Books too good to put down but too depressing to read

I’m reading The Road by Cormac McCarthy. So far it is relentlessly depressing, but so brilliantly written that I can’t stop reading it for long. I read it until I can’t stand it any longer, then put it down, but it calls to me and I end up picking it up again. Have you got any books like that?

There are books that have ended so depressingly that even though they were a great read, I’ll never read them again (and I reread books millions of times): Odd Thomas by Dean Koontz, and A Prayer for Owen Meany. :frowning:

What Came Before He Shot Her by Elizabth George is brilliantly written, but I bookmarked it 18 months ago, and can’t find the heart to pick it up again.

American Psycho, Bret Easton Ellis
Mysteries, Knut Hamsun
Suttree, another McCarthy downer

Fortunate Son, Walter Mosley.

All Quiet On The Western Front ; I think this one speaks for itself.

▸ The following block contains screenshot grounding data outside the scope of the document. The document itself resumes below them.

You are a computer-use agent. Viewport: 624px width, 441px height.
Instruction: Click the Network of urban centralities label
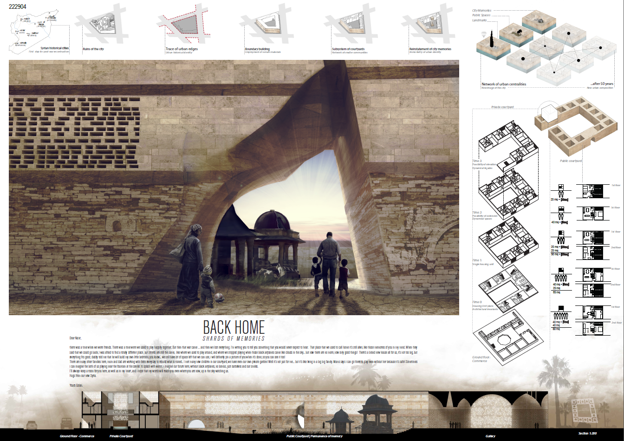point(504,84)
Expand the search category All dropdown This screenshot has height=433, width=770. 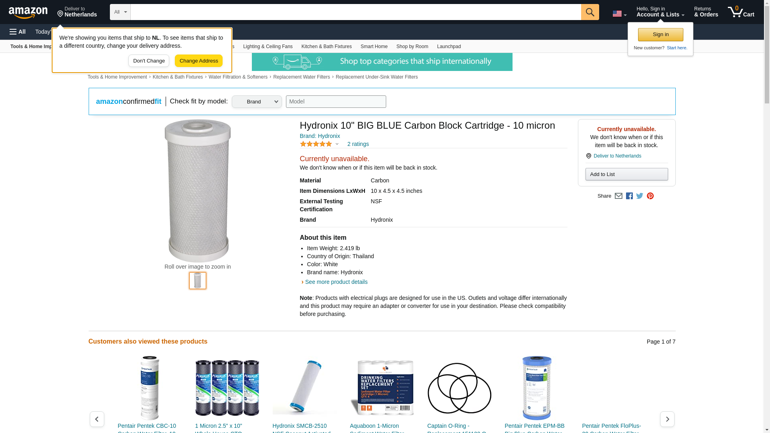tap(120, 12)
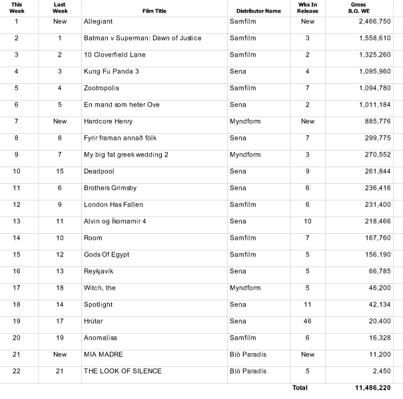Click the Last Week column header
The width and height of the screenshot is (403, 399).
(60, 8)
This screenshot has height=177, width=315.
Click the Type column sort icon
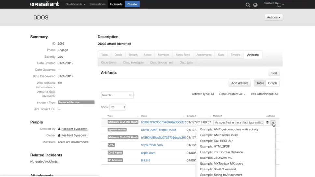[x=138, y=116]
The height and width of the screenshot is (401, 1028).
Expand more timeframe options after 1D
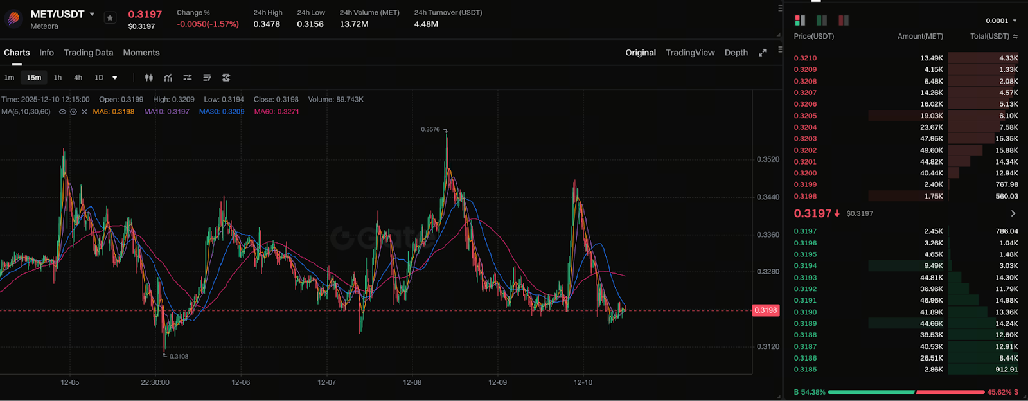[x=115, y=78]
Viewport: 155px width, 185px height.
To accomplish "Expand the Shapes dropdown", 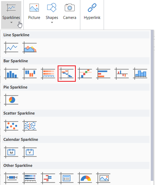I will [52, 22].
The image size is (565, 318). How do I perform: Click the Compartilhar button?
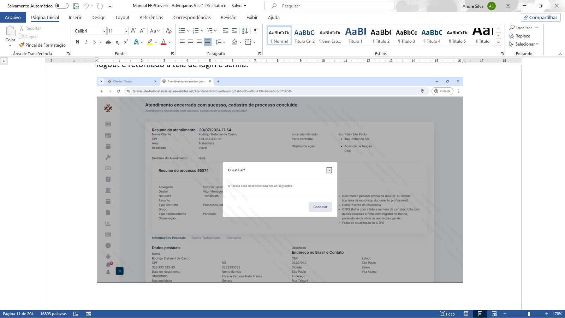pos(540,17)
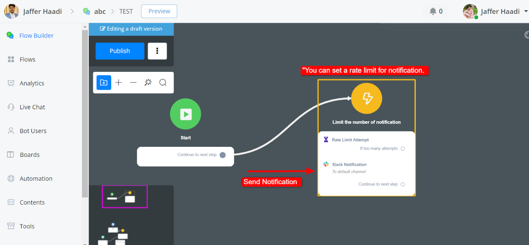Select the yellow lightning action node
Screen dimensions: 529x245
pos(366,99)
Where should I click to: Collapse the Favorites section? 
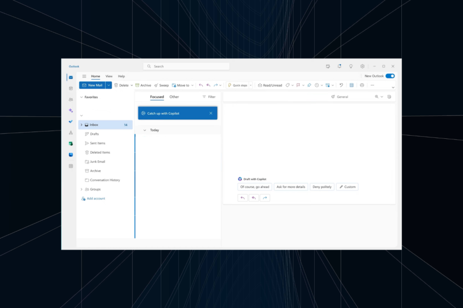tap(82, 97)
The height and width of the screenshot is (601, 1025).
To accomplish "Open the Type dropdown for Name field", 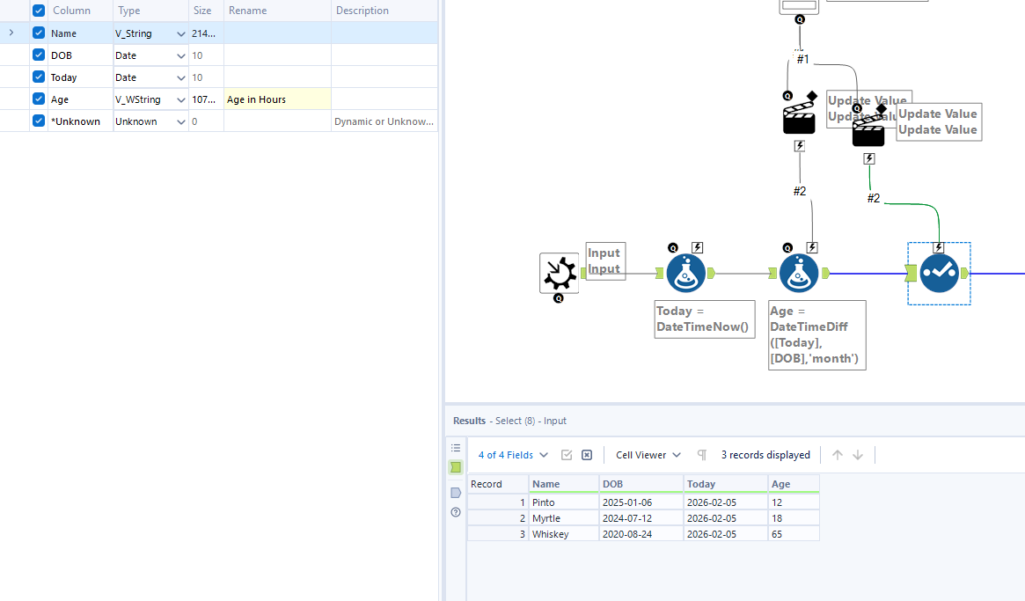I will [180, 33].
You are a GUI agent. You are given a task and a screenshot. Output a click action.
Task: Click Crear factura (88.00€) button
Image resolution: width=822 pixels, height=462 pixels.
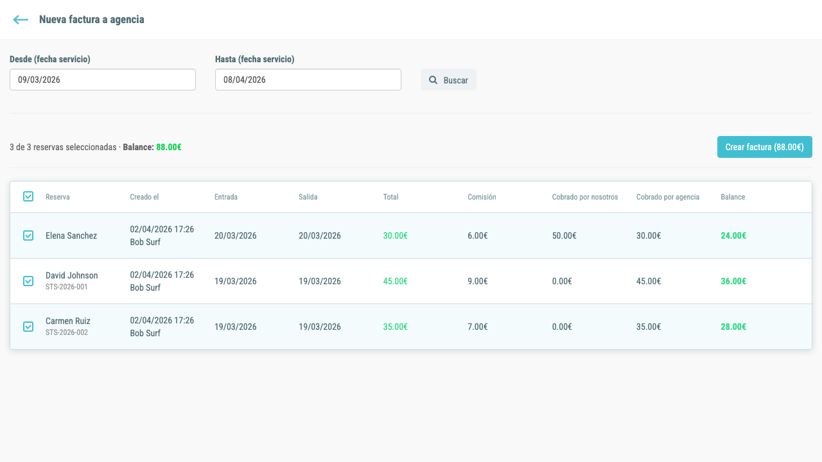coord(764,147)
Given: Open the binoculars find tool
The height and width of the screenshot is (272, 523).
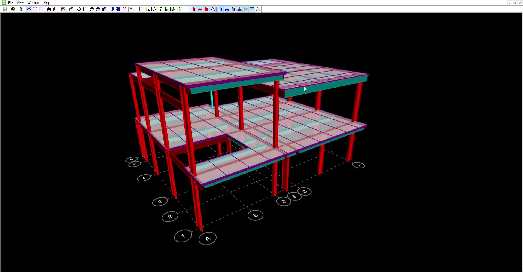Looking at the screenshot, I should pyautogui.click(x=49, y=9).
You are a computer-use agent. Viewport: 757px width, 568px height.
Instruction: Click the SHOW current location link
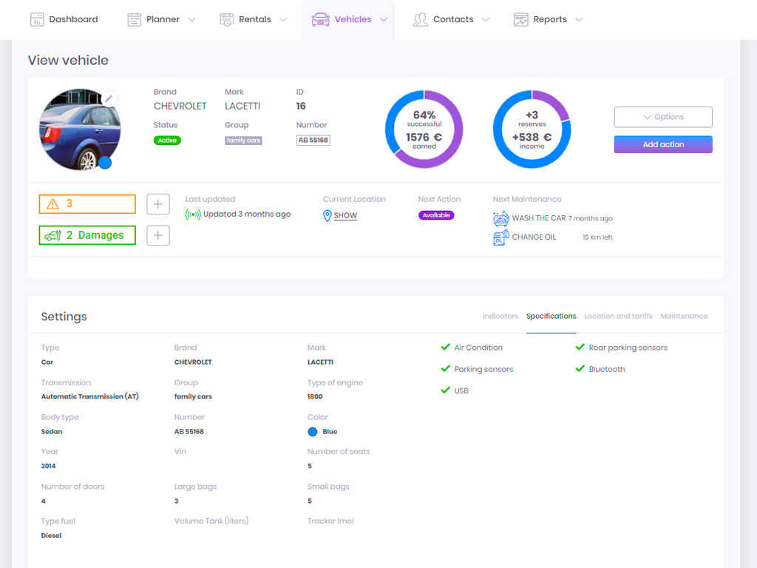(x=345, y=215)
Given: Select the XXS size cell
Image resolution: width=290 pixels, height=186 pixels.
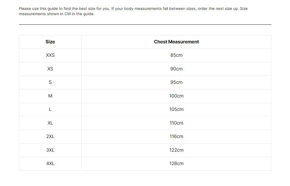Looking at the screenshot, I should (50, 55).

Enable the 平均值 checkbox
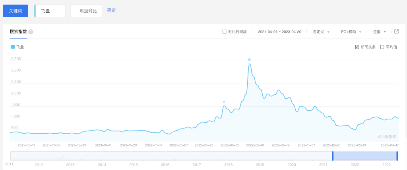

I always consider picking it up again but everything about it is so tragic.

Boys and Girls Together by William Goldman (author of The Princess Bride and Butch Cassidy and the Sundance Kid). He has a nasty trick of writing sympathetic, funny characters and then doing terrible things to them.

Hang in there. It’s not my favourite of the series, but worth reading. Then you can start Careless in Red.

The Virgin Suicides by Jeffrey Eugenides

It took me a few days to get through it, because of real-life obligations, but that whole time I was so wrapped up in it, and bothered by it, that I barely spoke to my husband, and I was just depressed. Had it been a longer book, he may have had me committed (and I’m only slightly exaggerating… his dad is a psychiatrist, and my husband threatened to make me call him!) I had to read some Terry Pratchett, I think, to get me out of that horrible funk.

It was a great book, but I don’t know that I’d recommend it to anyone just to spare them the grief.

I Know This Much Is True by Wally Lamb

The whole time I was reading it, I felt this whole oppressive heaviness in the air - but I kept pushing to the end, hoping to find some sort of resolution.

The co-worker who lent it to me said, “It’s an Oprah book - all her picks are like that.”

Haven’t read an Oprah choice since.

Black Lamb, Grey Falcon by Rebecca West

It’s a narrative of the author’s trip through Yugoslavia prior to WWII. A look at the Kingdom that was, and the hope and grief she saw for the people there. All of which was lost under the traumas of WWII, and what followed.

Before I read this book, I used to think that the Russians were the Poor, Damned Bastards of History, because they’d get so close to getting things put together into a rational manner, then someone would come around to knock down the whole deck of cards. Now I believe that it’s the Balkans peoples.

I’ve also just started Charlie Wilson’s War. And the knowledge of what comes after the book is gnawing at me. (Not 9/11 - the ten years of civil war in Afghanistan following the Soviet pull out, and the mess that’s there today. 9/11 is just one small fraction of that.)

A Canticle for Leibowitz by Walter Miller.

Amazing book, but I never want to read it again-- it was like a punch to the gut.

Flanders by Patricia Anthony. I’m pretty sure a Doper recommended it – koeeoaddi, maybe? It’s one of those books that you’d like to recommend but you hesitate, because it’s such a downer.

McCarthy’s Blood Meridian was like that for me – relentlessly grim, nihilistic, desolate and brilliant.

All Quiet On The Western Front - The quintessential Anti-War Story.

Things Fall Apart - This one is sadder on the second read.

Was by Geoff Ryman.

Take a well known and loved story (the Wizard of Oz) and make it turn out to be about a girl who was molested over the course of many years by Uncle Henry and rejected by Aunt Em out of guilt for not intervening. Throw in some suicide, time in an asylum and AIDS and you’ve got yourself one big laugh-a-minute.

Johnny Got His Gun. From Wiki:

Anything by John Irving. The man is a good writer, but his plots are pure insanity.

Len Deighton’s SS-GB. An absolutely brilliant story about Britain under Nazi occupation, having lost the Battle of Britain and been unable to fend off Operation Sealion.

It’s unputdownable but also depressing and frightening at the same time- it’s scarily real and I spent the entire novel thinking “My God, this really could have happened… what did we so narrowly avoid?”